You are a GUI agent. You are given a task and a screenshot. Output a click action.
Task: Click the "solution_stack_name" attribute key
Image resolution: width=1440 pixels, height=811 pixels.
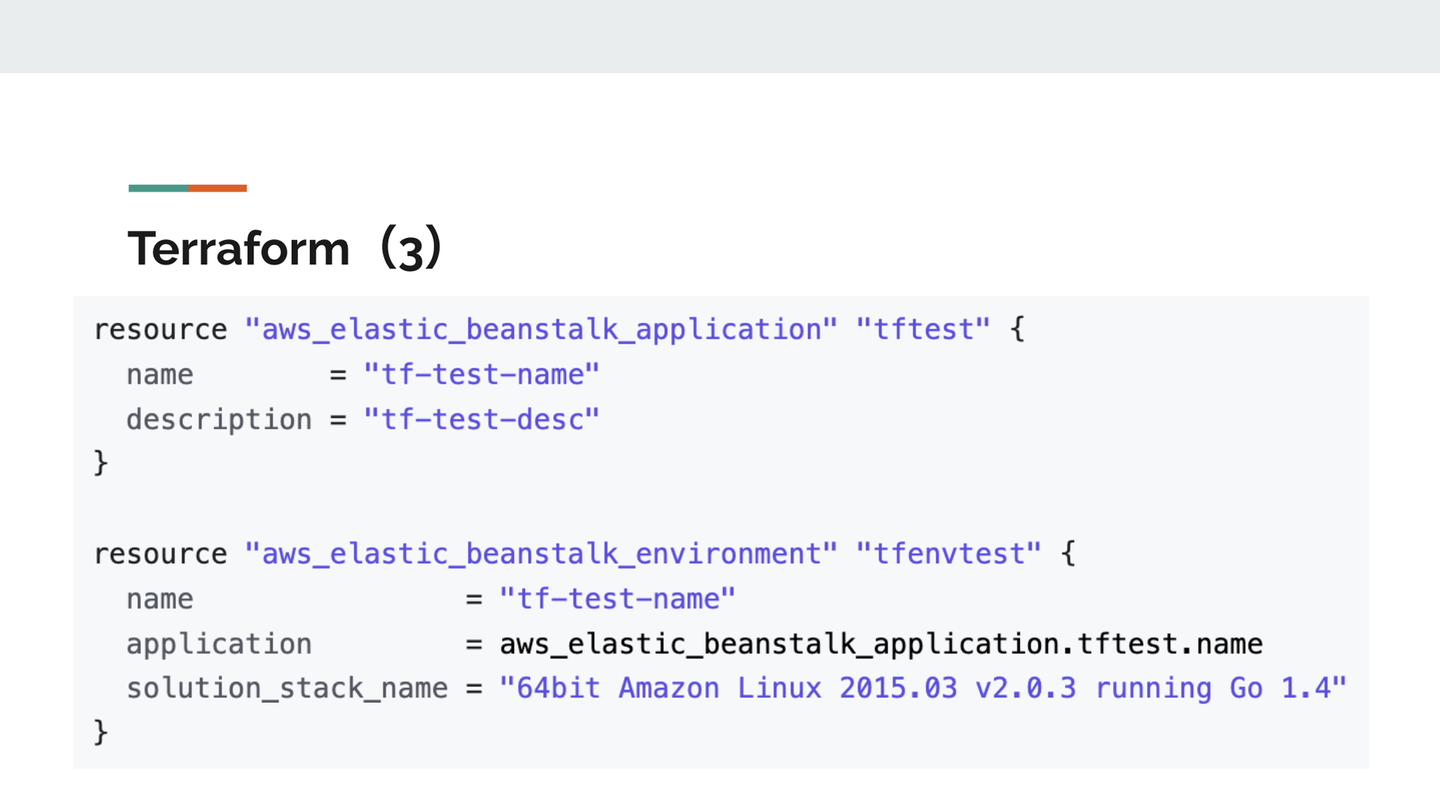(x=287, y=688)
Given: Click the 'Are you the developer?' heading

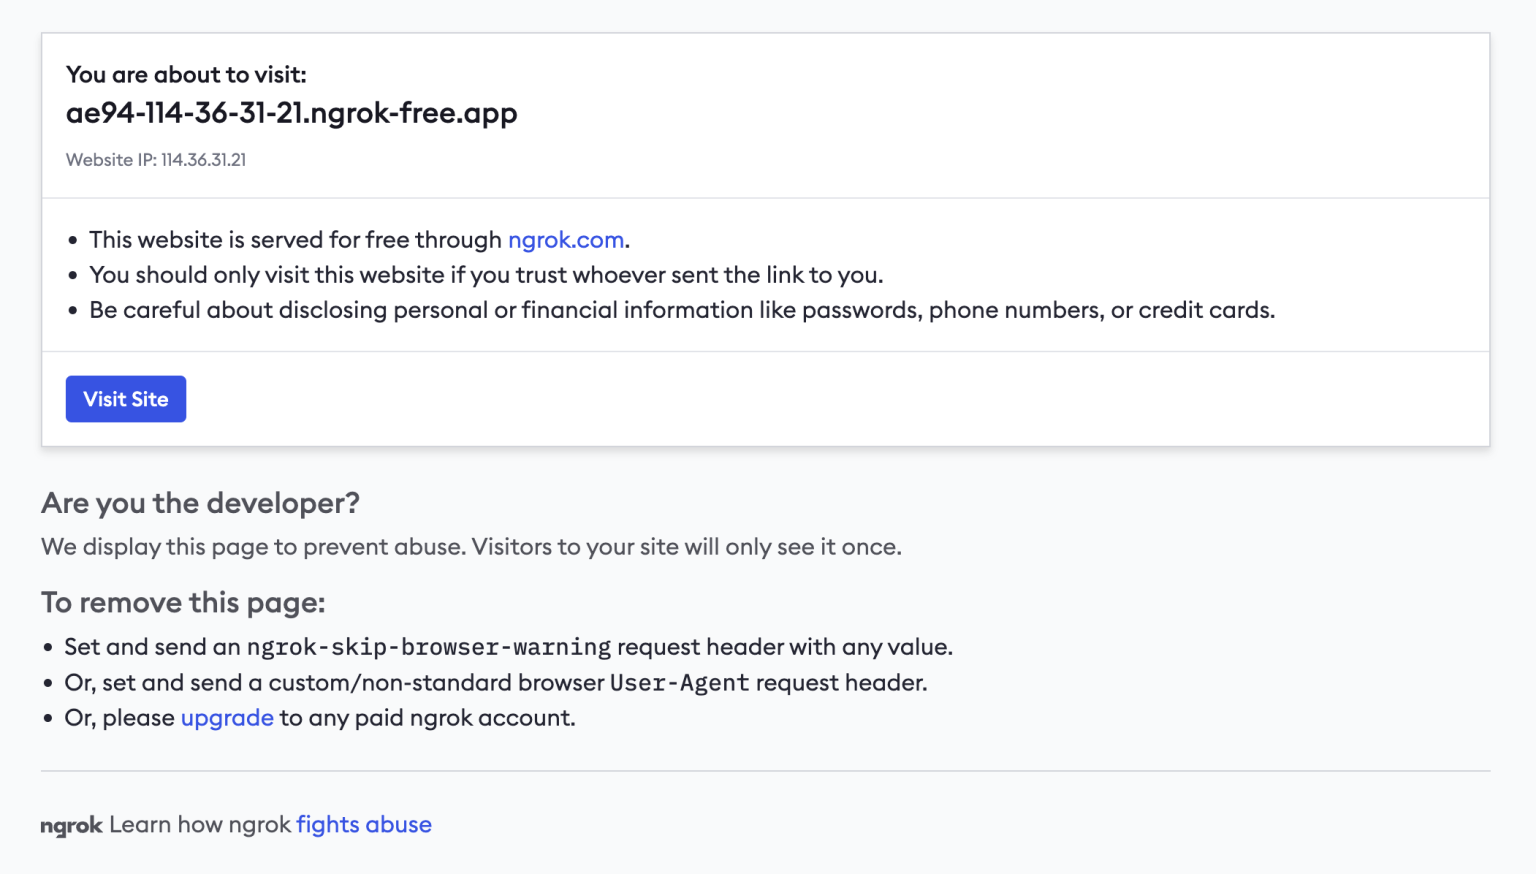Looking at the screenshot, I should pos(200,503).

=== TASK DETAILS ===
Everything from the line with "Task: Click the" through the end of the records is to be repeated exactly. The pictures are not.

=== RESPONSE FOR THIS EXERCISE ===
Task: Click the "solution_stack_name" attribute key
Image resolution: width=1440 pixels, height=811 pixels.
(x=287, y=688)
Given: Click the 'Are you the developer?' heading

Looking at the screenshot, I should pos(200,503).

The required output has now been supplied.